::: Supplied material
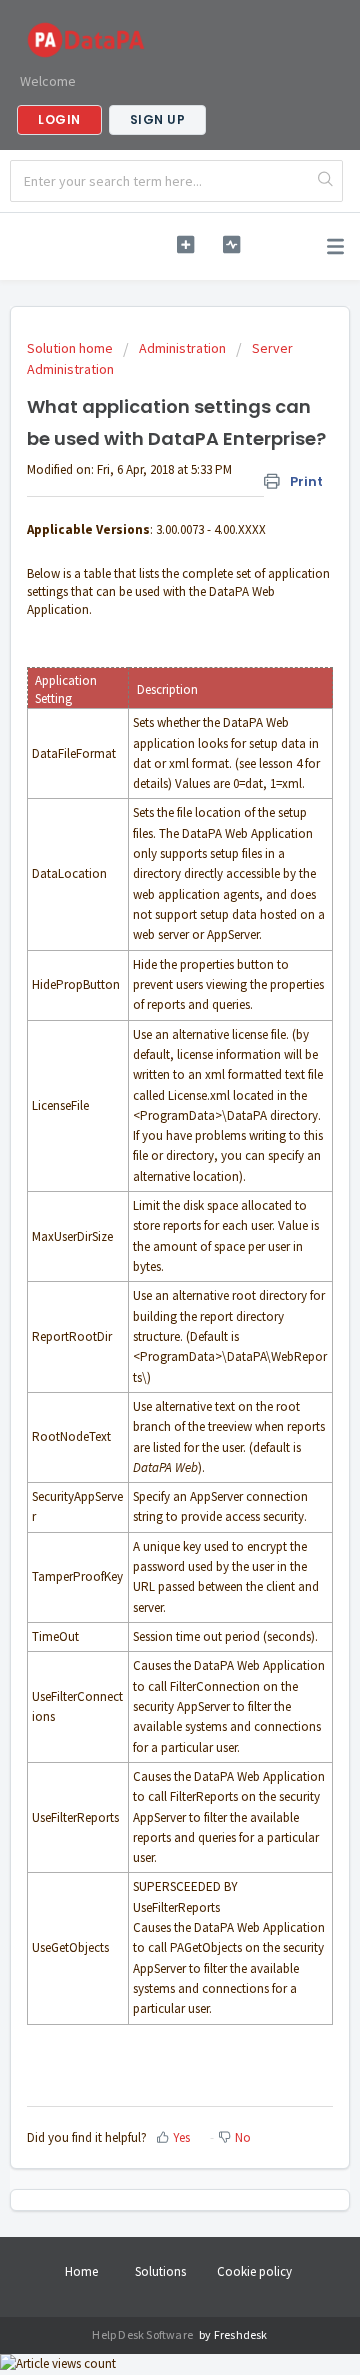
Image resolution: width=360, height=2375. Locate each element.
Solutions (160, 2271)
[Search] (325, 181)
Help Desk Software (143, 2334)
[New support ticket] (185, 244)
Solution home (71, 348)
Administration (182, 348)
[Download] (143, 1200)
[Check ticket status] (231, 244)
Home (81, 2271)
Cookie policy (254, 2271)
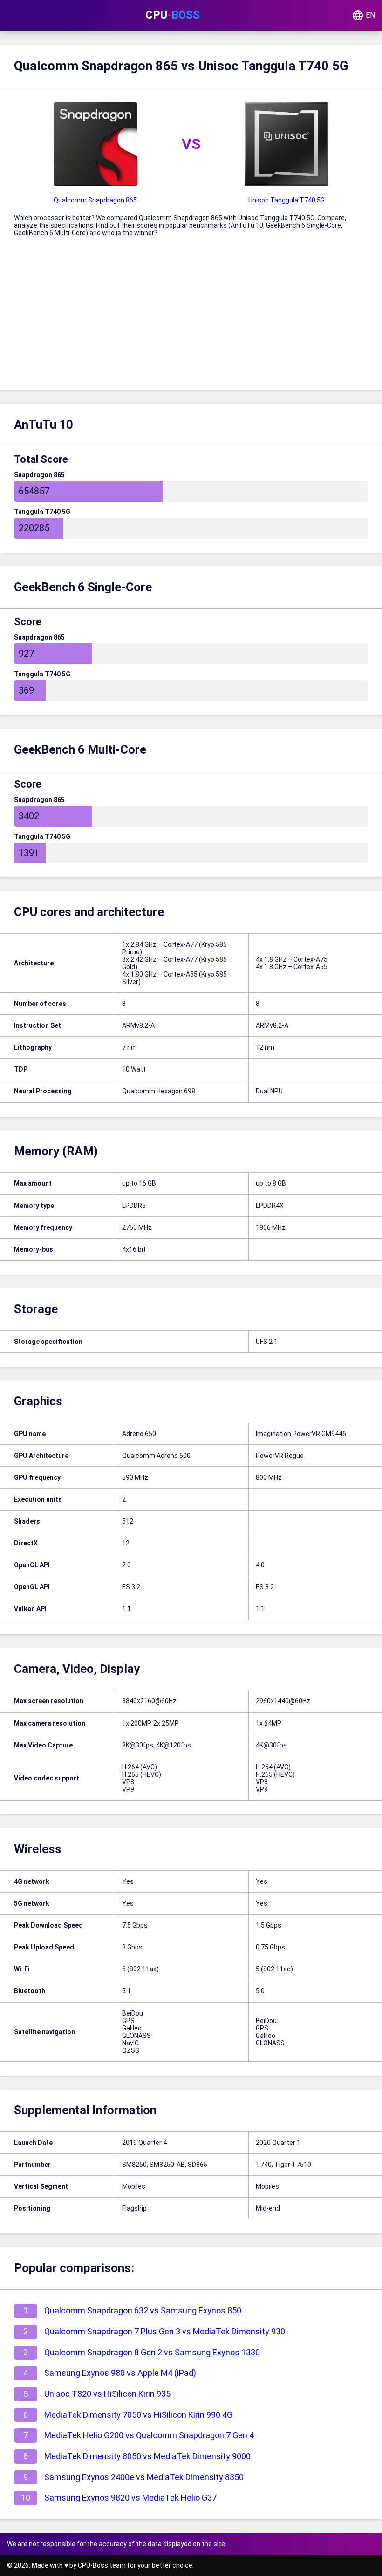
::::::
**What is required:** Gather each line in these records that contains the string "ticket".

**Answer to this task:**
[New support ticket] (185, 244)
[Check ticket status] (231, 244)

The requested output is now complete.